Infinity's Risk Framework
At the heart of Infinity is a powerful risk management system and methodology more commonly used within an Institutional Finance context. DeFi protocols, and more specifically, the risk management systems that Lending protocols use, are limited not only in their computational abilities and inability to run simulations, but also their ability to actively hedge (i.e. liquidate) positions as appropriate given their reliance on 3rd parties (e.g. Oracles, Liquidators/Keepers).
We've employed a hybrid risk management system where we run our risk off-chain, but execute our hedges on-chain (although this may change in the future).
Advances in Risk Management
Oracles providing a single price are grossly insufficient to rely on for financial risk management purposes. It's one thing to make the status of a baseball game available on-chain, it's another to make the price of a fast-moving financial asset instantly available, alongside it the liquidity or depth of the market, and an understanding of any second-order effects that may result from liquidation.
Risk isn't a Price - a Price is a static, one-dimensional metric. Risk is a dynamic set of multi-dimensional arrays and it's with this change in approach that we built our risk management system. Risk management is (broadly) a combination of Price Determination, Risk Evaluation, and Liquidation. When the markets are moving fast, having three different parties to perform these functions exposes the protocol to market or gap risk - you need all three of these components in a single, fully-integrated system (with external redundancy/failovers where appropriate).
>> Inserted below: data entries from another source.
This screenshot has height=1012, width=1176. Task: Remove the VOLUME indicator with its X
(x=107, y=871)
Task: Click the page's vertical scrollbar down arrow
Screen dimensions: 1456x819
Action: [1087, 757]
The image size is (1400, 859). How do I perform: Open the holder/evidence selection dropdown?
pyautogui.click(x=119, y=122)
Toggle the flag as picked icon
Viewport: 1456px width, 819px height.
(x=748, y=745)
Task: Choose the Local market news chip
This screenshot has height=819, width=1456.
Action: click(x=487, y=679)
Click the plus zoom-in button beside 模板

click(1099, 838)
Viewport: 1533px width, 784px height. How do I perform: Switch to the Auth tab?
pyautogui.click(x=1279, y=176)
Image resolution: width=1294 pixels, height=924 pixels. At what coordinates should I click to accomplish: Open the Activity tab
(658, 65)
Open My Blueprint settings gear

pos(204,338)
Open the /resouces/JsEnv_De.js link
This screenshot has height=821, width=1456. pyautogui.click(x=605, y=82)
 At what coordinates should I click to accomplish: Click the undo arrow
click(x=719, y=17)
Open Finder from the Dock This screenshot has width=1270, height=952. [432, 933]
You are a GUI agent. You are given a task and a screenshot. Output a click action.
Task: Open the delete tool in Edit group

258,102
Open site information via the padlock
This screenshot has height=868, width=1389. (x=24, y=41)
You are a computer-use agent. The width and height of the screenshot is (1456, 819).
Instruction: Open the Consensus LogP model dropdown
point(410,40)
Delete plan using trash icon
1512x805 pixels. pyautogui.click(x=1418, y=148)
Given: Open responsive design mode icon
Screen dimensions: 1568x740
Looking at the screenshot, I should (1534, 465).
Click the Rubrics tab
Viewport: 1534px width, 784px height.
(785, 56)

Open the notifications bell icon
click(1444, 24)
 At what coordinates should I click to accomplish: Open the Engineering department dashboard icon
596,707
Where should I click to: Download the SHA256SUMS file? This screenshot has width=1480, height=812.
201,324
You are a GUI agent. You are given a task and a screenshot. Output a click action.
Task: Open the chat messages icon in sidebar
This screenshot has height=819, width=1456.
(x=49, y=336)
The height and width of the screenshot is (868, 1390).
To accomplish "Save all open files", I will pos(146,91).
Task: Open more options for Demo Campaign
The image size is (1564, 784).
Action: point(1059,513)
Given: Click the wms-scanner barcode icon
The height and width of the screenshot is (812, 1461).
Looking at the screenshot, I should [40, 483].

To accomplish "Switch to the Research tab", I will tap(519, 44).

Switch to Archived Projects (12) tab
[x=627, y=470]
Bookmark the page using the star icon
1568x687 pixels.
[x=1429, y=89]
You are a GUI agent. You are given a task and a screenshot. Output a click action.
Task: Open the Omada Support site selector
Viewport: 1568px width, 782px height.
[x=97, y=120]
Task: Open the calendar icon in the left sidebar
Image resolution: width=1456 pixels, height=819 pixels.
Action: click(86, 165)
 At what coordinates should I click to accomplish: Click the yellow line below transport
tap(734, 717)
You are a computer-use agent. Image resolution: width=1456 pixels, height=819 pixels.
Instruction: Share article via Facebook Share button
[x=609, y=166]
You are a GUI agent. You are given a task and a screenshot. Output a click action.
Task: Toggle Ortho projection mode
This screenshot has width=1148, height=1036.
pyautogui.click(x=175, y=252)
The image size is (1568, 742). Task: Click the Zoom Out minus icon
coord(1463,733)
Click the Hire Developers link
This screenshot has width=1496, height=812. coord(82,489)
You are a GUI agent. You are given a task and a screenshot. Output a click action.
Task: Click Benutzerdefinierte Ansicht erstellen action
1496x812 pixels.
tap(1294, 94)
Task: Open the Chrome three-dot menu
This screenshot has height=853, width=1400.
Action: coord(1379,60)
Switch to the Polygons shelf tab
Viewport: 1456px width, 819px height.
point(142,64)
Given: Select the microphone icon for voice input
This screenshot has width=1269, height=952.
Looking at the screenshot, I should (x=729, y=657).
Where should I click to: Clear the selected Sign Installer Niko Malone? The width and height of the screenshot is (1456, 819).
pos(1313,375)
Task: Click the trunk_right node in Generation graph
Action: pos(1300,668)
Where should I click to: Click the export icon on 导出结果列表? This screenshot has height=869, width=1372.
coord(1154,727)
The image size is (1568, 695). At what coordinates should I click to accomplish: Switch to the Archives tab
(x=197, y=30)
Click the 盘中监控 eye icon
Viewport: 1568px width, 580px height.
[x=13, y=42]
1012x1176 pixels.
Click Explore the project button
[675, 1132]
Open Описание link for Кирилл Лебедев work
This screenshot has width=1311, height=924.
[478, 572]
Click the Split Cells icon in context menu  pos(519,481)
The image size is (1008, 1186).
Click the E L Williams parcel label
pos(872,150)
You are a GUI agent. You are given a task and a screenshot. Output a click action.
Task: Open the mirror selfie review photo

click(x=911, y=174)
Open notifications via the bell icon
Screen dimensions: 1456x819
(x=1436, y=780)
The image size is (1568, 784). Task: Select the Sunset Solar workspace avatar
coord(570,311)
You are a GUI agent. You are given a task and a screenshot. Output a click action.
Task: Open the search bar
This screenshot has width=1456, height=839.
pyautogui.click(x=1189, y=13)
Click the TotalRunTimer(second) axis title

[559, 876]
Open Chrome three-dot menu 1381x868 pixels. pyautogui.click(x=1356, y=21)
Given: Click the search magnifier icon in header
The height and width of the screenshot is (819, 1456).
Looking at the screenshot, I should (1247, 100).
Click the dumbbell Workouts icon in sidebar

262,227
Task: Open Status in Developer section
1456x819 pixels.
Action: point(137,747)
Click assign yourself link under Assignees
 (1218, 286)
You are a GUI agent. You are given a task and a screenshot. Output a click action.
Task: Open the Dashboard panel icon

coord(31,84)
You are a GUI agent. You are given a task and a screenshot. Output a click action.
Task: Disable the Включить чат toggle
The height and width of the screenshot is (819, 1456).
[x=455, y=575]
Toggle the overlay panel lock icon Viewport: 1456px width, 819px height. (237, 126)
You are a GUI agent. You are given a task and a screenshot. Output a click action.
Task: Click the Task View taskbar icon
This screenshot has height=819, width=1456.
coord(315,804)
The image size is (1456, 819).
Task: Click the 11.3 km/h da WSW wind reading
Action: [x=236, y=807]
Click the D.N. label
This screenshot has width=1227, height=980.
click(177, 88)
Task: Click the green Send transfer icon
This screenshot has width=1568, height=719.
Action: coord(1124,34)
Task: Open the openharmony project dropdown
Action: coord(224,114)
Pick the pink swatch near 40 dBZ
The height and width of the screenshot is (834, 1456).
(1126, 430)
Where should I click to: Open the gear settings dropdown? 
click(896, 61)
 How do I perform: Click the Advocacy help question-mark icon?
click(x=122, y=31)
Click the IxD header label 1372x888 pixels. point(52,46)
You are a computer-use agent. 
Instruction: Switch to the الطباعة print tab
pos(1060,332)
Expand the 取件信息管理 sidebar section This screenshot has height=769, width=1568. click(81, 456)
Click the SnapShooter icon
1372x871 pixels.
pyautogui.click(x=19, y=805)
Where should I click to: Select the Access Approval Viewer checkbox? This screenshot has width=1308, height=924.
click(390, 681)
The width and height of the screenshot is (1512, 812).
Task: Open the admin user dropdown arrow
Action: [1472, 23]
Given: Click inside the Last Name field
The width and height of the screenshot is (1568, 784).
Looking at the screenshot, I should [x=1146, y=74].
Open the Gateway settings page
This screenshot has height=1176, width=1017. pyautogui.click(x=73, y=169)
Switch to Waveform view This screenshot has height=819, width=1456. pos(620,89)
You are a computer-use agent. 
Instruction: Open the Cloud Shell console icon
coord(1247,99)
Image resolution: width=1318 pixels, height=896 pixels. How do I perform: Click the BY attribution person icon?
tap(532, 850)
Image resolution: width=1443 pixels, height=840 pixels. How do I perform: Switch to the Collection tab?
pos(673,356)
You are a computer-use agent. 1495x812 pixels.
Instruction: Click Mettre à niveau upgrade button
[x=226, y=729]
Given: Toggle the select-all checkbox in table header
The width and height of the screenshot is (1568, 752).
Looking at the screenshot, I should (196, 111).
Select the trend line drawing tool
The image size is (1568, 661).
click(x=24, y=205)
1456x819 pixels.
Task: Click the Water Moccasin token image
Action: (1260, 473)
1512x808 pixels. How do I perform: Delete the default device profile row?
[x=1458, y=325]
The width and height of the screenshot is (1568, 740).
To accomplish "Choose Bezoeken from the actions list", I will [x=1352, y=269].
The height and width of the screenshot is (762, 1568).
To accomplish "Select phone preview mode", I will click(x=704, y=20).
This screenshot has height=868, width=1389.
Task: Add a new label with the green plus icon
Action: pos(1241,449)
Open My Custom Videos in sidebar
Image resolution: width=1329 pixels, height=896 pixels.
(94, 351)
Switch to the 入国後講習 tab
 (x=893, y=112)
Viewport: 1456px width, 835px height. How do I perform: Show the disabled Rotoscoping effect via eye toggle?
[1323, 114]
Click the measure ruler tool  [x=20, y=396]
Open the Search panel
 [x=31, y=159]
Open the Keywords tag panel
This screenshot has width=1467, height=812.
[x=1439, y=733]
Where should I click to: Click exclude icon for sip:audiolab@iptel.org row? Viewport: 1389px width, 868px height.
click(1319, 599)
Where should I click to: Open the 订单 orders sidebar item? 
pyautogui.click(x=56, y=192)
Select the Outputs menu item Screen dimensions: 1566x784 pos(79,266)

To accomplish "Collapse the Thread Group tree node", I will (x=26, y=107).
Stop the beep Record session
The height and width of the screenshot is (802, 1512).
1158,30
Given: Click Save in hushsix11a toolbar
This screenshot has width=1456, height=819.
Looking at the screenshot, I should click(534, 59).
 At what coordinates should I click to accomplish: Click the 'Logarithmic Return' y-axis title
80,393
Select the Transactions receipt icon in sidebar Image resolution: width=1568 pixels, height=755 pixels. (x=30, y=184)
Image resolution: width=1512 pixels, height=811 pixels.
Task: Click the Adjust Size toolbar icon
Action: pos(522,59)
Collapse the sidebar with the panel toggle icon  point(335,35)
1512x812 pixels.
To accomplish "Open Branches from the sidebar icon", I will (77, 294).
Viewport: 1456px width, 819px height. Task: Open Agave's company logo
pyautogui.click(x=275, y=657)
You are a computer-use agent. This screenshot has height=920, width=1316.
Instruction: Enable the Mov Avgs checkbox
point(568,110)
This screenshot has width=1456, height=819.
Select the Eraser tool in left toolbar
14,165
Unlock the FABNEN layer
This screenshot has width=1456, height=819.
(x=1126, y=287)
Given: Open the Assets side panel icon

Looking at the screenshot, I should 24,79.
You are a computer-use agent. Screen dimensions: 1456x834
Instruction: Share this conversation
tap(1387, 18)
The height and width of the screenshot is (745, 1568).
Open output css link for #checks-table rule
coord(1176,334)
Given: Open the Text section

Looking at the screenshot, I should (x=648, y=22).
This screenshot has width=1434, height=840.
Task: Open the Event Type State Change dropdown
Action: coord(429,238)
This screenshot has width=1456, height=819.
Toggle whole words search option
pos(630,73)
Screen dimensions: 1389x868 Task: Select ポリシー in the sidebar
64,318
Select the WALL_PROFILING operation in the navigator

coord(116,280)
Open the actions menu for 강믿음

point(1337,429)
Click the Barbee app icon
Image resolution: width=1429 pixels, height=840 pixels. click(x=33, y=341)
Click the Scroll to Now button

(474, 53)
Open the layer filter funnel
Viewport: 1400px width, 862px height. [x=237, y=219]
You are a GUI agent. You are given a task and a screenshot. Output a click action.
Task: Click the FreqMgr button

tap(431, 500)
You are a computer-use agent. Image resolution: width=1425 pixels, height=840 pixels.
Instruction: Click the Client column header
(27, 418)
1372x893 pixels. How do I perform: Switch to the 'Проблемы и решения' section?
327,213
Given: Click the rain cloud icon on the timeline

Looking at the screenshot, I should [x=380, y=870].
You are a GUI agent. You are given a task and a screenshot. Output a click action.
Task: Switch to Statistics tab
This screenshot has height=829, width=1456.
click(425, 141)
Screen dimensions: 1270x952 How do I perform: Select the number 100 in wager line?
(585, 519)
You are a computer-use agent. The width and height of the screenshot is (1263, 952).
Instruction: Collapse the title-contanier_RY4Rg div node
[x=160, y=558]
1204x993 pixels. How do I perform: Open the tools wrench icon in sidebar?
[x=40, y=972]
Dynamic Replication for Pricing and Liquidation
Infinity's prices are sourced from a handful of CeFi entities, DeFi protocols, and Oracles. We find CeFi typically moves faster than DeFi, but despite this, more information across not just prices, but depth, and volatility enable better visibility. Infinity takes the following types of assets as collateral:
Basic tokens: e.g. USDC, USDT, DAI, ETH, and WBTC
Deposit tokens: e.g. aETH (Aave), cETH (Compound)
Complex tokens: e.g. Curve LP Tokens, Uniswap NFTs
When tokens are actively traded, for example Basic Tokens, hedging is relatively straight-forward once we've taken market depth into account. With Deposit and Complex Tokens however, there is effectively a one-sided market and our ability to both price and liquidate such tokens is at the discretion, or design, of the protocol itself.
Managing Complex Risks
For such tokens, we've had to reframe the 'price' determination process to one known as Dynamic Replication. The underlying principle is to 'look through' the complex product and evaluate the risks that drive the price/value of the asset itself. In the case of an aETH token, the price is driven by that of ETH, and to a lesser extent, the credit risk of Aave and prevailing interest rates. Why do we do this?
Let's take for example, a situation in which we have $80mm of Aave's aETH tokens, they only have $10mm ETH available (i.e. it's a $100mm market, and $90mm has been lent out), and we need to liquidate our full position. It's simply not possible on short notice.
As most of the risk is driven by ETH, what we can do is short $80mm ETH so we are directionally hedged, and then wait for more liquidity in Aave's protocol until such time that we can then ultimately reduce our basis risk. This assumes that Aave itself isn't the reason for the change in price.
Dynamic replication isn't limited to Deposit-like tokens - take for example Uniswap's V3 LP positions which by definition are unique (i.e. they are ERC-721s, and as such are NFTs), have no market and as such, have no liquidity. Uniswap's LP positions are driven by the underlying markets, with their price being 100% as one asset, 100% as the other asset, or somewhere in between (ignoring fees). Rather than taking the boundary-value conditions (i.e. 100% one asset or 100% the other asset), our system can 'read' the NFT, its tick values, currency pair, and associated pricing parameters and almost completely reverse engineer the unwind price. While Uniswap doesn't have the same liquidity risks that Aave has, knowing how to price, and thus value, such super-unique NFTs enables us to provide financing to LP providers.